Der Antrag ist auch begründet. Die Antragsgegnerin beruft sich zu Unrecht auf § 27a AsylVfG i.V.m. der Verordnung (EG) Nr. 343/2003 des Rates vom 18.02.2003 zur Festlegung der Kriterien und Verfahren zur Bestimmung des Mitgliedsstaates, der für die Prüfung eines von einem Drittstaatsangehörigen in einem Mitgliedsstaat gestellten Asylantrags zuständig ist (so genannte Dublin-II-Verordnung).
Die Anwendung des Artikels 1 Abs. 1 der Dublin-II-Verordnung durch die Antragsgegnerin begegnet ernsthaften Zweifeln. Danach ist der Mitgliedsstaat für die Prüfung des Asylantrages zuständig, dessen Land-, See- oder Luftgrenze der Asylbewerber aus einem Drittstaat kommend erstmals überschritten hat. Zwar sind dem Antragsteller vor Einreise in das Bundesgebiet bereits in Spanien Fingerabdrücke am 03.06.2011 abgenommen worden. Damit steht fest, dass der Antragsteller sich vor Einreise in das Bundesgebiet in Spanien aufgehalten hat. Der Anwendung des Artikel 10 Abs. 1 Dublin-II-Verordnung steht jedoch Artikel 6 Abs. 2 Dublin-II-Verordnung entgegen. Danach ist der Mitgliedsstaat für die Prüfung des Asylantrages zuständig, in dem ein Minderjähriger seinen Asylantrag gestellt hat, falls er nicht in einem anderen Mitgliedsstaat Familienangehörige hat. Der Antragsteller hat in Spanien keinen Asylantrag gestellt. Dass er in einem anderen Mitgliedsstaat Familienangehörige hat, ist weder vom Antragsteller noch von der Antragsgegnerin vorgetragen und sonst ersichtlich.
Das Gericht muss auch derzeit davon ausgehen, dass es sich beim Antragsteller um einen Minderjährigen handelt.

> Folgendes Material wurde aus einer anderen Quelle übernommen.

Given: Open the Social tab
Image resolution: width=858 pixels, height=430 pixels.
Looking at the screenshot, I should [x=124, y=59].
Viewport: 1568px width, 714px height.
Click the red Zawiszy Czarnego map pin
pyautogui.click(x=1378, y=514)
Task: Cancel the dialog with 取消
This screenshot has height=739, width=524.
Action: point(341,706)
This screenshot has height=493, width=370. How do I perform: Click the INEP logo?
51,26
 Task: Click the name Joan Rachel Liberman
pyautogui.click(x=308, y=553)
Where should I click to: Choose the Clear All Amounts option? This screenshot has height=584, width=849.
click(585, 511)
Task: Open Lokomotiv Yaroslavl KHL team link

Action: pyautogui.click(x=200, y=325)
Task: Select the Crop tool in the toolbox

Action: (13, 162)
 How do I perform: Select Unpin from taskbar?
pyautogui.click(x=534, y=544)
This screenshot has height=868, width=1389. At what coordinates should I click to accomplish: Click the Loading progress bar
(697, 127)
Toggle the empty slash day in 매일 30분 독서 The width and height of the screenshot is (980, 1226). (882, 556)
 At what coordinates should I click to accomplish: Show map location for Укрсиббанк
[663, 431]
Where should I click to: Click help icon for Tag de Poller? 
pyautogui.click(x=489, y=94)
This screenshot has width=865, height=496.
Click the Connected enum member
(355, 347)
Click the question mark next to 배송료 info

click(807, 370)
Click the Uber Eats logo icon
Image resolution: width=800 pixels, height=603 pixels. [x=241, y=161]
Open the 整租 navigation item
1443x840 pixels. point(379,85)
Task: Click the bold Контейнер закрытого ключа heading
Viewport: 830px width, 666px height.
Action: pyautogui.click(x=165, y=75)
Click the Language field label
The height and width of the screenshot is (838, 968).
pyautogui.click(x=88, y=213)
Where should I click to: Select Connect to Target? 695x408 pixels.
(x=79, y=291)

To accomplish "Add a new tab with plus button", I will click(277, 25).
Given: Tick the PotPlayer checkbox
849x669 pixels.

Der Antragsteller hat mehrfach sein Geburtsdatum mit B. angegeben. Soweit die Antragsgegnerin dem gegenüber auf ein Schreiben der Stadt Dortmund vom 04.10.2011 verweist, wonach der Antragsteller in Augenschein genommen worden sei, Dokumente, die das von ihm angegebene Geburtsdatum belegen könnten, nicht vorlägen und deshalb davon auszugehen sei, dass er mindestens 18 Jahre alt sei, liegen keine für das Gericht verwertbaren Nachweise über ein anderes als das vom Antragsteller angegebene Geburtsdatum vor. Selbst der Grund der abweichenden Annahme des Geburtsdatums des Antragstellers wird nicht klar. Zu vermuten steht, dass nach der "Augenscheinseinnahme" des Antragstellers sich ein anderes Geburtsdatum aufdrängt. Selbst dies ergibt sich jedoch nicht aus dem Schreiben der Stadt Dortmund unmittelbar, so dass das Gericht nicht ohne nachvollziehbare Gründe aufgrund von Vermutungen ein anders als das vom Antragsteller angegebene Geburtsdatum anzunehmen vermag.
Die Kostenentscheidung beruht auf § 83b AsylVfG, 154 Abs. 1 VwGO.